=== Exercise description ===
One number, and no other words, should make up the answer: how many lines of the listing contain the string "column".
- Opening Delimiter -
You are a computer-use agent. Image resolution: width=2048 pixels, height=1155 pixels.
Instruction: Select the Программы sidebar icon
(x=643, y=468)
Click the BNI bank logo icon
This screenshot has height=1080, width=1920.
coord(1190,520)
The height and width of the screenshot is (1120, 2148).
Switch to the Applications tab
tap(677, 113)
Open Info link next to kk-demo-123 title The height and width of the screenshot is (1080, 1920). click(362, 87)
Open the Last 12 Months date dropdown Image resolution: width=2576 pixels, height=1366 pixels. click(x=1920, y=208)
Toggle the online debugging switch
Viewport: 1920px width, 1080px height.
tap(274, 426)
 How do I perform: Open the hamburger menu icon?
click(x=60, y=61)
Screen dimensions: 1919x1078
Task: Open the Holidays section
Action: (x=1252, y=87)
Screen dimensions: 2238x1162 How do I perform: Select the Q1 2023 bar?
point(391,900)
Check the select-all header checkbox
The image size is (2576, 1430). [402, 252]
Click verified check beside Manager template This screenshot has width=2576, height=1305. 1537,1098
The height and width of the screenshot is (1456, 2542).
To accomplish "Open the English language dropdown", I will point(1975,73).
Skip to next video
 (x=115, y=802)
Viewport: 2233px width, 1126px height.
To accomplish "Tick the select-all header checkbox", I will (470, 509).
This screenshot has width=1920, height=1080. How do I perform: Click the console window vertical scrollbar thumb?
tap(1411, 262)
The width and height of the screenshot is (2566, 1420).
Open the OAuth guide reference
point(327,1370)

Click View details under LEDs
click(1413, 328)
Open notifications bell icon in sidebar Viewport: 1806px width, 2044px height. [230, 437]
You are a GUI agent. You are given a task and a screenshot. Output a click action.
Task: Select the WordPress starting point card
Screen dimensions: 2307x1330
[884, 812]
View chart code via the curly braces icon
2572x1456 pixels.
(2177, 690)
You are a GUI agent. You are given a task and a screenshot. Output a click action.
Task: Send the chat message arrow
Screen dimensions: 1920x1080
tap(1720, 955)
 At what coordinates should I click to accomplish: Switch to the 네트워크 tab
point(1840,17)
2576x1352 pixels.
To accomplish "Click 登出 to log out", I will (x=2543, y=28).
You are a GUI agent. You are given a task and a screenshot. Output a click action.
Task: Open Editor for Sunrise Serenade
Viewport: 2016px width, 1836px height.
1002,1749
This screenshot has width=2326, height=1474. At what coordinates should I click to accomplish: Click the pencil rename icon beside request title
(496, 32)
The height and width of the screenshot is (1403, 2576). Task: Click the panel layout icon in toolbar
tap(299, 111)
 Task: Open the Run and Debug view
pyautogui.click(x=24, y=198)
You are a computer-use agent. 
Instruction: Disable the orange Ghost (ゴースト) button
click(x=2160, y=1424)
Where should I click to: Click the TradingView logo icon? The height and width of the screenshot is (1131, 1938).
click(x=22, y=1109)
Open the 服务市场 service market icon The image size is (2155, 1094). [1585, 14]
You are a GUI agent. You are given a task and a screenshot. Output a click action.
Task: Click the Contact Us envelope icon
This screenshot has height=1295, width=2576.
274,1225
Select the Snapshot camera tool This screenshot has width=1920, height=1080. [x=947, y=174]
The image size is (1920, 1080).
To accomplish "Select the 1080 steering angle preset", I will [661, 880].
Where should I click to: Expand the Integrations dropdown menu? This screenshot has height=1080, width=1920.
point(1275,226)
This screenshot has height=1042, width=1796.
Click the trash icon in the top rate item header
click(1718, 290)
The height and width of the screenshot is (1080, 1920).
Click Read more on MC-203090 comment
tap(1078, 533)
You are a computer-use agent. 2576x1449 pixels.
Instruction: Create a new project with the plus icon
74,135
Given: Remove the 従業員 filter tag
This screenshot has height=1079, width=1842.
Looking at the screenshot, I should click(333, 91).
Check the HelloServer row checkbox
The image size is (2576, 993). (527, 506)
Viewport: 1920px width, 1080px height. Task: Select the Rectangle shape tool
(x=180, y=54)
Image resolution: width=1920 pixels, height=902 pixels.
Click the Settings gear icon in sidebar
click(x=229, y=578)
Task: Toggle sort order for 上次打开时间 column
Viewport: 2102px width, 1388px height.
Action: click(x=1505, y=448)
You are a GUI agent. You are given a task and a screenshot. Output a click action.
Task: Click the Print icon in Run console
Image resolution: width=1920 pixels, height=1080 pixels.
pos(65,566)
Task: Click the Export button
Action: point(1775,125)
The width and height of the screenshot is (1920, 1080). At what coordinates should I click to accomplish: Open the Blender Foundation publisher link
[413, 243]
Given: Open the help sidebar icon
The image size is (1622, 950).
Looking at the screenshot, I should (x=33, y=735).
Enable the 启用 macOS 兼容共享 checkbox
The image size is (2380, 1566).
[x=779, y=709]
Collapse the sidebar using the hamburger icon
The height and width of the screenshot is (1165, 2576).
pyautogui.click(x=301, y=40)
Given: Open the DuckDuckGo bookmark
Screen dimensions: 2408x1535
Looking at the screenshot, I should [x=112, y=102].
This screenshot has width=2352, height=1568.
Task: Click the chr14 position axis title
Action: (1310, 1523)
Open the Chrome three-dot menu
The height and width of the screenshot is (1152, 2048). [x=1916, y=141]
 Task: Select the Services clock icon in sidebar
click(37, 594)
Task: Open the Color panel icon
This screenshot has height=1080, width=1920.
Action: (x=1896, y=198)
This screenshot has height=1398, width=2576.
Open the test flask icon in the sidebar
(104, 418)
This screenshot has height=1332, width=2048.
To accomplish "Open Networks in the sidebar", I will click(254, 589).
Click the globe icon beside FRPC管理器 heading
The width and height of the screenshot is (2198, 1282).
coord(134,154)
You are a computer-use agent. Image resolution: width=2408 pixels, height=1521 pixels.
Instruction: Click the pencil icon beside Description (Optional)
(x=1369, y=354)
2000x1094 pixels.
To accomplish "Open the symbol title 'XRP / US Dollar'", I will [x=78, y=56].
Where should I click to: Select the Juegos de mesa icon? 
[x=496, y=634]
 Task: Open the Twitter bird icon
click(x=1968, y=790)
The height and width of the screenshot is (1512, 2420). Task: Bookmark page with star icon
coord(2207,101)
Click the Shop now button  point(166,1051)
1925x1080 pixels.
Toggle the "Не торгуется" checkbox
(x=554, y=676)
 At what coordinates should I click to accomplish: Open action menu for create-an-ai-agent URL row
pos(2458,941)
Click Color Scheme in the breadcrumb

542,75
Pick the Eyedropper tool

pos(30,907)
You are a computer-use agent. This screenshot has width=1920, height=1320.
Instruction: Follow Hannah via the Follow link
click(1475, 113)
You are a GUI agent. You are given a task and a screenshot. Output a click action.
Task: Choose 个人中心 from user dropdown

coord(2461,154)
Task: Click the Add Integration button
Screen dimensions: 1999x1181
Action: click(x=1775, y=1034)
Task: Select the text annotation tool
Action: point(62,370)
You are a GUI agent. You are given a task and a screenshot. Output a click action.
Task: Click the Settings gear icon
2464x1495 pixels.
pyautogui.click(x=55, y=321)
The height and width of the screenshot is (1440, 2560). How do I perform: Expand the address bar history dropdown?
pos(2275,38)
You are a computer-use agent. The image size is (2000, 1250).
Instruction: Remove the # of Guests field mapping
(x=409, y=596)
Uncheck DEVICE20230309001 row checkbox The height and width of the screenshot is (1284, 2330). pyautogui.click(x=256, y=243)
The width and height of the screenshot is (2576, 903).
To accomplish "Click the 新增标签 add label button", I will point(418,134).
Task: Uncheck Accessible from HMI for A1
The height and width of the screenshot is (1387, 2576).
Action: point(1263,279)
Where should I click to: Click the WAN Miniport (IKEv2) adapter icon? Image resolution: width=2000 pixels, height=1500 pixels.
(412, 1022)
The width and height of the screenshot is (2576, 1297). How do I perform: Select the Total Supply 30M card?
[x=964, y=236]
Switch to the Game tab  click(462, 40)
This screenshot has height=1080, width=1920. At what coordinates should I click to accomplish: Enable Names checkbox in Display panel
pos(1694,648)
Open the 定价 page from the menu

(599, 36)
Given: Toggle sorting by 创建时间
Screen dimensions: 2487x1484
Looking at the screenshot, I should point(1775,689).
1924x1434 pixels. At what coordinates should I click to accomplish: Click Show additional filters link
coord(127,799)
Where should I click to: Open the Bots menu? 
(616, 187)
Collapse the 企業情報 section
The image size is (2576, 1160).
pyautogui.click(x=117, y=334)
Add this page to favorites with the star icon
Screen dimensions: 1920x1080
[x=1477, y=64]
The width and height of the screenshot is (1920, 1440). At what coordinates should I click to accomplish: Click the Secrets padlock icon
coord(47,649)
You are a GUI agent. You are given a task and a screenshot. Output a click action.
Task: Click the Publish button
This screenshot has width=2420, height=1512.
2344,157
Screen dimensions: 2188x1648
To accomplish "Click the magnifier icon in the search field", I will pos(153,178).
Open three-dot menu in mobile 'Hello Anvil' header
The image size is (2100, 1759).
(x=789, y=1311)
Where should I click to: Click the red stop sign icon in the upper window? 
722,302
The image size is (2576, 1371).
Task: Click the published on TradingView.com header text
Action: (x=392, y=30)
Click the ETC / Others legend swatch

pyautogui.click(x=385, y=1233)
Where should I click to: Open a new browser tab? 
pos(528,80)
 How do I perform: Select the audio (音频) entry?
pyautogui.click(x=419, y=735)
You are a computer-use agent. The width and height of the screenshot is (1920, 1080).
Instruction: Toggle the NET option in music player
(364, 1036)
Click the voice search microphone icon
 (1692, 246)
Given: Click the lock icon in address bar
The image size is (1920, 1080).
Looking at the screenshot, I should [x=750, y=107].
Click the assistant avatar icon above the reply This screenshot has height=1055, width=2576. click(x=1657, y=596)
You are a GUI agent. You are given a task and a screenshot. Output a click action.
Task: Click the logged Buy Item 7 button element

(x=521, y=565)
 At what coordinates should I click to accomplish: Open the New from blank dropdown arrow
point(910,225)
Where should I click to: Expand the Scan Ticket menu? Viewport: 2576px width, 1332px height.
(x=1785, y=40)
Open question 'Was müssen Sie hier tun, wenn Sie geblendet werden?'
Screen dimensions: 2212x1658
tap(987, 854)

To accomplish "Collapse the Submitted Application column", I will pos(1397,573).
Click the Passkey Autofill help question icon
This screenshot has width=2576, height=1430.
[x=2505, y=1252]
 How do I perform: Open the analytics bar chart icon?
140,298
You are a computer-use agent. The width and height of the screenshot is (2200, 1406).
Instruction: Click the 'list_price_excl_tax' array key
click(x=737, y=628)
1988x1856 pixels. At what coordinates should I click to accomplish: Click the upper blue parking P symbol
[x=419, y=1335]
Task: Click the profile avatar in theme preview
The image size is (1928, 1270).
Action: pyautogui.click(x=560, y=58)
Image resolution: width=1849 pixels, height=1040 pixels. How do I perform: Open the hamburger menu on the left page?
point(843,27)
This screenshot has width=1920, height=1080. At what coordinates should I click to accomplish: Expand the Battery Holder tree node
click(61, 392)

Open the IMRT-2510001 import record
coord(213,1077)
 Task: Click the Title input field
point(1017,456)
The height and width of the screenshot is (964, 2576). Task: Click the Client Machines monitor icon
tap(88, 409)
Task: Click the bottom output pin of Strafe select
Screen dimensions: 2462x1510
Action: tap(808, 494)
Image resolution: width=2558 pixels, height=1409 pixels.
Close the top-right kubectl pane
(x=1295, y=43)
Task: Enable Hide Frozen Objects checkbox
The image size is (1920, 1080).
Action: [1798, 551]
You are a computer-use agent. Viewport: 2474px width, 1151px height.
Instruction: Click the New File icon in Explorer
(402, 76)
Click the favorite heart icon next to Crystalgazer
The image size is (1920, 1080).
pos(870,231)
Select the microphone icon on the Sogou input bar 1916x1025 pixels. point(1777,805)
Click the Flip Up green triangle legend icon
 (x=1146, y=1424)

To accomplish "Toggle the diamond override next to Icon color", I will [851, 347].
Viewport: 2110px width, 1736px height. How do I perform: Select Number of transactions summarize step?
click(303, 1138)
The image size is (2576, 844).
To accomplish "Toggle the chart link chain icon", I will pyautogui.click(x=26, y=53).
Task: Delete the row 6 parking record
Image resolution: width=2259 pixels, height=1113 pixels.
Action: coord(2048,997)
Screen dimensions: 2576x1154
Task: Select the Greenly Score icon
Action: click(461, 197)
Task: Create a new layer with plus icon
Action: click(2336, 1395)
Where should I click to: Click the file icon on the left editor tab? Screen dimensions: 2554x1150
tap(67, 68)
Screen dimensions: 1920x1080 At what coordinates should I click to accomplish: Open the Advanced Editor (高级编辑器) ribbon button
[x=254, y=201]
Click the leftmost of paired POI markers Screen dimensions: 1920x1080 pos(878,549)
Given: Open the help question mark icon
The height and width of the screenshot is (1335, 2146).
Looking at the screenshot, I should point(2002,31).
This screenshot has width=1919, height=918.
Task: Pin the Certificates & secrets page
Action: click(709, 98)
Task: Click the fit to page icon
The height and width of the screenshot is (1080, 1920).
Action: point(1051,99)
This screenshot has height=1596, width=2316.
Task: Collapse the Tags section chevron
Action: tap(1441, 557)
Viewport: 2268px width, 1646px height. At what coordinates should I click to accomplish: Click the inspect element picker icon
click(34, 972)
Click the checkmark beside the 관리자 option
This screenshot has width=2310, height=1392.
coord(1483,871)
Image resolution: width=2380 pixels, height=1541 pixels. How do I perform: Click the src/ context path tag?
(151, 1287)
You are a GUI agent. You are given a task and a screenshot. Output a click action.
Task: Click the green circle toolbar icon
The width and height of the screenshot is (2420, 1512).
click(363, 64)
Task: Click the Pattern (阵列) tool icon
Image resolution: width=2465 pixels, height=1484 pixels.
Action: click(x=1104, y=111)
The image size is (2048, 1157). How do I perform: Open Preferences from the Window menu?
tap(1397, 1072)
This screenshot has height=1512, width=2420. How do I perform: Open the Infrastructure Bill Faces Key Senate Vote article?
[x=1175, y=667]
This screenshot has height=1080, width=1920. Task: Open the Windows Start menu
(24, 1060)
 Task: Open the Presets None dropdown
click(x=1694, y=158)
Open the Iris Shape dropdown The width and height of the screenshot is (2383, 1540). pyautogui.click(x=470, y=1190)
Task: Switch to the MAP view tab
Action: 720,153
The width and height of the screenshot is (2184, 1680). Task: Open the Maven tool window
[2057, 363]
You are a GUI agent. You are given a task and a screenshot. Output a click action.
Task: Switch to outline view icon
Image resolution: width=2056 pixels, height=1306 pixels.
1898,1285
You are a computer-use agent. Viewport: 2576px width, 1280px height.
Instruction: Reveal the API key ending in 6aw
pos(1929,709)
- Closing Delimiter -
=== Task output ===
2